THE REQUEST: What do the records read from their start through the line containing "Given: Select the DIESEL tag", both included, once you replace "Screen dimensions" with "Display size" and leave everything else unchanged? Omit the pictures from your answer.

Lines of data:
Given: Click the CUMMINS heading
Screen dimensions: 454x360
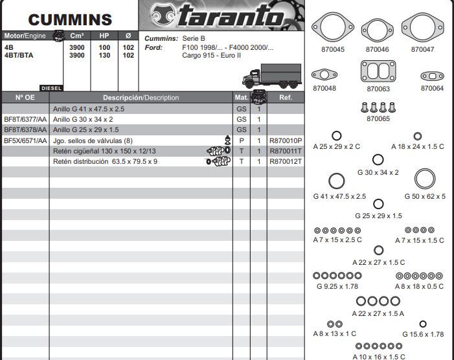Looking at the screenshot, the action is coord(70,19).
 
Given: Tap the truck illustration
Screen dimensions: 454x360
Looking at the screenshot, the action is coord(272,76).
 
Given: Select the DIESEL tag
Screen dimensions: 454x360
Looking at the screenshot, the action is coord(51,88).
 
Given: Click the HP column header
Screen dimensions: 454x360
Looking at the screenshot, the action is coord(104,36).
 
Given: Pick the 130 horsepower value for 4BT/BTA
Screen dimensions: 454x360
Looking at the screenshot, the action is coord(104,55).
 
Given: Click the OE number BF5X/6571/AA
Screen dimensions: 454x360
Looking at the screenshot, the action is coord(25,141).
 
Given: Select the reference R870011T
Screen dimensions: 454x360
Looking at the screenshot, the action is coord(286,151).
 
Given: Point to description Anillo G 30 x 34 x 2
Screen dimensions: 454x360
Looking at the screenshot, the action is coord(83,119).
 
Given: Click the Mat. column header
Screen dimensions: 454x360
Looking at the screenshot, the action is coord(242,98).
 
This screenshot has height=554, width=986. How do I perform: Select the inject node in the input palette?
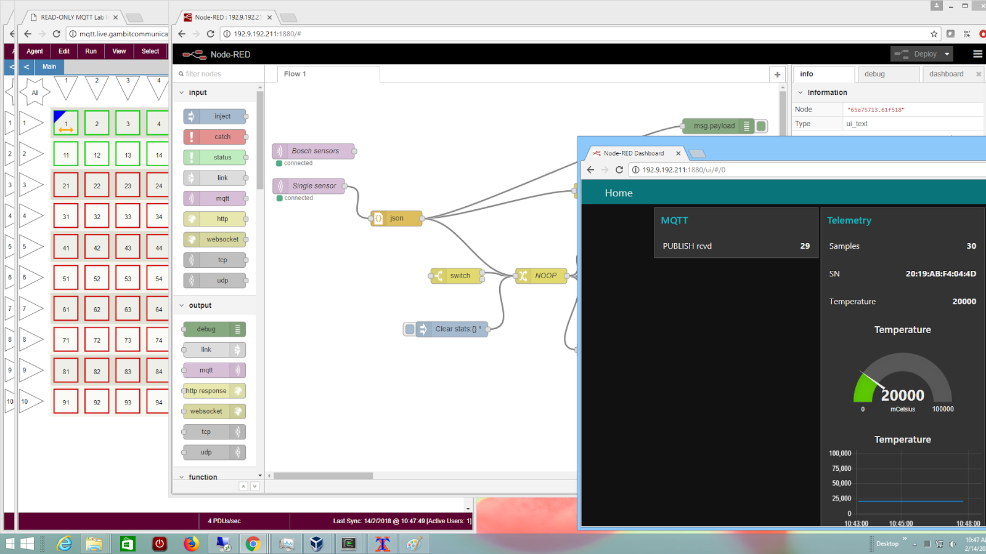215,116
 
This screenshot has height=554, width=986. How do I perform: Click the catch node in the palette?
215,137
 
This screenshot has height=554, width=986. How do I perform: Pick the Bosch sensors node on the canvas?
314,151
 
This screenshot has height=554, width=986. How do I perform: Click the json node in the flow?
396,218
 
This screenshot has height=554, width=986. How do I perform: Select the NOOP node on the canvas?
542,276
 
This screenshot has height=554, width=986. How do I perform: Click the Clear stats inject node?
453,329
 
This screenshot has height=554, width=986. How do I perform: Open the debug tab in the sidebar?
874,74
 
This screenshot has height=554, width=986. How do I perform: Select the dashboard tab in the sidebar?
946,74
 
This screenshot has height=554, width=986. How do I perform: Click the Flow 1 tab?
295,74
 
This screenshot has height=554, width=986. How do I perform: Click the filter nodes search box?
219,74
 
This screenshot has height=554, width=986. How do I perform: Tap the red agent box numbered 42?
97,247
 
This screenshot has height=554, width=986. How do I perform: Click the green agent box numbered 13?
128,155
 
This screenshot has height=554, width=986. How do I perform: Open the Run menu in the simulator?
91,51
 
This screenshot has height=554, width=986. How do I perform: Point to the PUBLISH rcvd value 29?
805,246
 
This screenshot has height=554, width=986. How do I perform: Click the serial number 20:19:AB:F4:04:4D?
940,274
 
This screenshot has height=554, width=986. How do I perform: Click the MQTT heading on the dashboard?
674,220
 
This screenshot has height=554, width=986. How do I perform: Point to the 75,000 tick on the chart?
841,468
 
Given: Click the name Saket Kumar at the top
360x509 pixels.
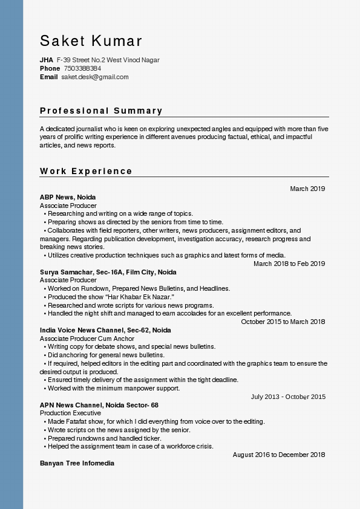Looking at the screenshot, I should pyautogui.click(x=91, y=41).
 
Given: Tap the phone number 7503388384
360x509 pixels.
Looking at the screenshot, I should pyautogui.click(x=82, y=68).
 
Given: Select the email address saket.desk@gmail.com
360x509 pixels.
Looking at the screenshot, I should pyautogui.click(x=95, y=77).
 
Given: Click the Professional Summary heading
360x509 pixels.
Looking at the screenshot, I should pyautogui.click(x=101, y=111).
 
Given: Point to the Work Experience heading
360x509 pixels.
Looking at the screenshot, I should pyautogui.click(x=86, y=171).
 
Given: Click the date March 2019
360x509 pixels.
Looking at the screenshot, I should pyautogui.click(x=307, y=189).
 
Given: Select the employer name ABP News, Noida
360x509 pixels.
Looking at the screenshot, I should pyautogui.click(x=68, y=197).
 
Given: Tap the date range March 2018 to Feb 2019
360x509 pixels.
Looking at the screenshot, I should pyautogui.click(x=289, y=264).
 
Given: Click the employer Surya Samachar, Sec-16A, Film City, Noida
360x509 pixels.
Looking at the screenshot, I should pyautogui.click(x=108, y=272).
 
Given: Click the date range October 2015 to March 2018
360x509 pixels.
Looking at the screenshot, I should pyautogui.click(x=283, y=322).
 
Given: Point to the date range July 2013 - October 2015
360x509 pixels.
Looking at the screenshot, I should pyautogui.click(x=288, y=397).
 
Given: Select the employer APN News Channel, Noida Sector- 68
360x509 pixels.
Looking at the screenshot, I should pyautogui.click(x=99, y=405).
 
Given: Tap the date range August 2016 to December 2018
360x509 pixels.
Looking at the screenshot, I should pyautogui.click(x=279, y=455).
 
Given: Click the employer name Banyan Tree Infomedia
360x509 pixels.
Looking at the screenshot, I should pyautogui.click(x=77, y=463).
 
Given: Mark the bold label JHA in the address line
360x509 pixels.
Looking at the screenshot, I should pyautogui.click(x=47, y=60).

IN RESPONSE:
Given: Click the CUMMINS heading
Display size: 454x360
Looking at the screenshot, the action is coord(70,19).
 
Given: Tap the truck illustration
Display size: 454x360
Looking at the screenshot, the action is coord(272,76).
 
Given: Select the DIESEL tag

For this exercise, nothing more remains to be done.